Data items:
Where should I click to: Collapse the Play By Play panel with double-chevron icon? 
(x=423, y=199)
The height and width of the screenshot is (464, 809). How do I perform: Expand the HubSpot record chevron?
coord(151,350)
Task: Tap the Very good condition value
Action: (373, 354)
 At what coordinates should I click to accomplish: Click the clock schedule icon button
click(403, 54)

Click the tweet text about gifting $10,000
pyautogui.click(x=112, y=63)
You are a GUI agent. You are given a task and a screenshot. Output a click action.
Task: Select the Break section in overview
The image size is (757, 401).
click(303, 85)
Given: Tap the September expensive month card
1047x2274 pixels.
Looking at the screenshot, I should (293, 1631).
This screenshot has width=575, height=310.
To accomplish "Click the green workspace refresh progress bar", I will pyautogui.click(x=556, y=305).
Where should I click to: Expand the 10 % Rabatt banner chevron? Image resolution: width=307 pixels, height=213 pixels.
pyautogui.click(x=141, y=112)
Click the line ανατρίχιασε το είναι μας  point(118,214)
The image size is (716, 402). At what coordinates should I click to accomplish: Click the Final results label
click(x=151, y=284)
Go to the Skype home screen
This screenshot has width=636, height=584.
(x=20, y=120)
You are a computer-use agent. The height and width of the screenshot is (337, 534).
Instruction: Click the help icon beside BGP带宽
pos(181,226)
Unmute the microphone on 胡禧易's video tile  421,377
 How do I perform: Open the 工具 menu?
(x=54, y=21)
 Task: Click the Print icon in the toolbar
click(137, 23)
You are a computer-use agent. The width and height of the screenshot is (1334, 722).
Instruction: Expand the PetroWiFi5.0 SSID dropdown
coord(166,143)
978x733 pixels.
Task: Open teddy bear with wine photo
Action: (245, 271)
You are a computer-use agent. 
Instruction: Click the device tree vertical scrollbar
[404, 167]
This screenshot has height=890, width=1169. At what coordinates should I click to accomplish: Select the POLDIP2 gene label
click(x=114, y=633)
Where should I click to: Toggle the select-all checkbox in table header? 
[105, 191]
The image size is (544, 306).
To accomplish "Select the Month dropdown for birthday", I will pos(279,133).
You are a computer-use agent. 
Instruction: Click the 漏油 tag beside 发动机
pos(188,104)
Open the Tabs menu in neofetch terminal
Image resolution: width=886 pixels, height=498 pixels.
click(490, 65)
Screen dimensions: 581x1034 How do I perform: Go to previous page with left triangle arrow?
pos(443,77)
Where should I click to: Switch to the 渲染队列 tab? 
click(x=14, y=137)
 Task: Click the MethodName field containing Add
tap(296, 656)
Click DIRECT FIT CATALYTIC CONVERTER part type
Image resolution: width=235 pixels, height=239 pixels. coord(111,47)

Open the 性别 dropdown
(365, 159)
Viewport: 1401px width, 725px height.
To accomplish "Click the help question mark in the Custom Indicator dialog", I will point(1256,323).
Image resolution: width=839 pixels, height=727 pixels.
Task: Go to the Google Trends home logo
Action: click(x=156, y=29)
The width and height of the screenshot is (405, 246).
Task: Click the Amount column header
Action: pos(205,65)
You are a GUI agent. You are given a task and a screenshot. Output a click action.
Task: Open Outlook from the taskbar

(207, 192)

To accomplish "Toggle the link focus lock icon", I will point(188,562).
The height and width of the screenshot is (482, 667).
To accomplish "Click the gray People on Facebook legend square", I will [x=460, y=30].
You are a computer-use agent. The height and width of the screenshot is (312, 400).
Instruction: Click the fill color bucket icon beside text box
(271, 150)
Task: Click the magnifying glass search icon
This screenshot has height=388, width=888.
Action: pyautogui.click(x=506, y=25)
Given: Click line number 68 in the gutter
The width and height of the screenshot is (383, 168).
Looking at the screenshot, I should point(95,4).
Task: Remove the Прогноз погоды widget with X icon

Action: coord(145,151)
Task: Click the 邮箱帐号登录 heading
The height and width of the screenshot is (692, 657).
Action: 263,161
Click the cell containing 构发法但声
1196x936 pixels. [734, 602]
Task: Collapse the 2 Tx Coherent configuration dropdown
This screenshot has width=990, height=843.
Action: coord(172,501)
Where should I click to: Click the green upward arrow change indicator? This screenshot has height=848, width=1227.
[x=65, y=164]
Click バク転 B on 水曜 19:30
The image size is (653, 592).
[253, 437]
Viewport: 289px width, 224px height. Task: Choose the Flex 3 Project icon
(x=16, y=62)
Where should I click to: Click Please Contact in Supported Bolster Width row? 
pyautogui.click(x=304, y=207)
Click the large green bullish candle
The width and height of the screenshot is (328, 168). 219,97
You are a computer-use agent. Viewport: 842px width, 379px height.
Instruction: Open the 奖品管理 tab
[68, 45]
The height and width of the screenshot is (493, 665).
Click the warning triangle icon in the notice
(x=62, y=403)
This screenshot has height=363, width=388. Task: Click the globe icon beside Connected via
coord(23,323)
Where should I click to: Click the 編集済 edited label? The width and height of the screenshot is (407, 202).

* REQUIREMENT
The only acceptable answer is the full set of entries, repeated exactly.

* ANSWER TO THE EXERCISE
Where should I click to: Collapse the Play By Play panel with double-chevron icon? 
(x=423, y=199)
The height and width of the screenshot is (464, 809). How do I perform: Expand the HubSpot record chevron?
coord(151,350)
Task: Tap the Very good condition value
Action: (373, 354)
 At what coordinates should I click to accomplish: Click the clock schedule icon button
click(403, 54)

Click the tweet text about gifting $10,000
pyautogui.click(x=112, y=63)
You are a GUI agent. You are given a task and a screenshot. Output a click action.
Task: Select the Break section in overview
The image size is (757, 401).
click(303, 85)
Given: Tap the September expensive month card
1047x2274 pixels.
Looking at the screenshot, I should (293, 1631).
This screenshot has width=575, height=310.
To accomplish "Click the green workspace refresh progress bar", I will pyautogui.click(x=556, y=305).
Where should I click to: Expand the 10 % Rabatt banner chevron? Image resolution: width=307 pixels, height=213 pixels.
pyautogui.click(x=141, y=112)
Click the line ανατρίχιασε το είναι μας  point(118,214)
The image size is (716, 402). At what coordinates should I click to accomplish: Click the Final results label
click(x=151, y=284)
Go to the Skype home screen
This screenshot has width=636, height=584.
(x=20, y=120)
You are a computer-use agent. The height and width of the screenshot is (337, 534).
Instruction: Click the help icon beside BGP带宽
pos(181,226)
Unmute the microphone on 胡禧易's video tile  421,377
 How do I perform: Open the 工具 menu?
(x=54, y=21)
 Task: Click the Print icon in the toolbar
click(137, 23)
You are a computer-use agent. The width and height of the screenshot is (1334, 722).
Instruction: Expand the PetroWiFi5.0 SSID dropdown
coord(166,143)
978x733 pixels.
Task: Open teddy bear with wine photo
Action: (245, 271)
You are a computer-use agent. 
Instruction: Click the device tree vertical scrollbar
[404, 167]
This screenshot has height=890, width=1169. At what coordinates should I click to accomplish: Select the POLDIP2 gene label
click(x=114, y=633)
Where should I click to: Toggle the select-all checkbox in table header? 
[105, 191]
The image size is (544, 306).
To accomplish "Select the Month dropdown for birthday", I will pos(279,133).
You are a computer-use agent. 
Instruction: Click the 漏油 tag beside 发动机
pos(188,104)
Open the Tabs menu in neofetch terminal
Image resolution: width=886 pixels, height=498 pixels.
click(490, 65)
Screen dimensions: 581x1034 How do I perform: Go to previous page with left triangle arrow?
pos(443,77)
Where should I click to: Switch to the 渲染队列 tab? 
click(x=14, y=137)
 Task: Click the MethodName field containing Add
tap(296, 656)
Click DIRECT FIT CATALYTIC CONVERTER part type
Image resolution: width=235 pixels, height=239 pixels. coord(111,47)

Open the 性别 dropdown
(365, 159)
Viewport: 1401px width, 725px height.
To accomplish "Click the help question mark in the Custom Indicator dialog", I will point(1256,323).
Image resolution: width=839 pixels, height=727 pixels.
Task: Go to the Google Trends home logo
Action: click(x=156, y=29)
The width and height of the screenshot is (405, 246).
Task: Click the Amount column header
Action: pos(205,65)
You are a GUI agent. You are given a task and a screenshot. Output a click action.
Task: Open Outlook from the taskbar

(207, 192)

To accomplish "Toggle the link focus lock icon", I will point(188,562).
The height and width of the screenshot is (482, 667).
To accomplish "Click the gray People on Facebook legend square", I will [x=460, y=30].
You are a computer-use agent. The height and width of the screenshot is (312, 400).
Instruction: Click the fill color bucket icon beside text box
(271, 150)
Task: Click the magnifying glass search icon
This screenshot has height=388, width=888.
Action: pyautogui.click(x=506, y=25)
Given: Click line number 68 in the gutter
The width and height of the screenshot is (383, 168).
Looking at the screenshot, I should point(95,4).
Task: Remove the Прогноз погоды widget with X icon

Action: coord(145,151)
Task: Click the 邮箱帐号登录 heading
The height and width of the screenshot is (692, 657).
Action: 263,161
Click the cell containing 构发法但声
1196x936 pixels. [734, 602]
Task: Collapse the 2 Tx Coherent configuration dropdown
This screenshot has width=990, height=843.
Action: coord(172,501)
Where should I click to: Click the green upward arrow change indicator? This screenshot has height=848, width=1227.
[x=65, y=164]
Click バク転 B on 水曜 19:30
The image size is (653, 592).
[253, 437]
Viewport: 289px width, 224px height. Task: Choose the Flex 3 Project icon
(x=16, y=62)
Where should I click to: Click Please Contact in Supported Bolster Width row? 
pyautogui.click(x=304, y=207)
Click the large green bullish candle
The width and height of the screenshot is (328, 168). 219,97
You are a computer-use agent. Viewport: 842px width, 379px height.
Instruction: Open the 奖品管理 tab
[68, 45]
The height and width of the screenshot is (493, 665).
Click the warning triangle icon in the notice
(x=62, y=403)
This screenshot has height=363, width=388. Task: Click the globe icon beside Connected via
coord(23,323)
Where should I click to: Click the 編集済 edited label? The width and height of the screenshot is (407, 202).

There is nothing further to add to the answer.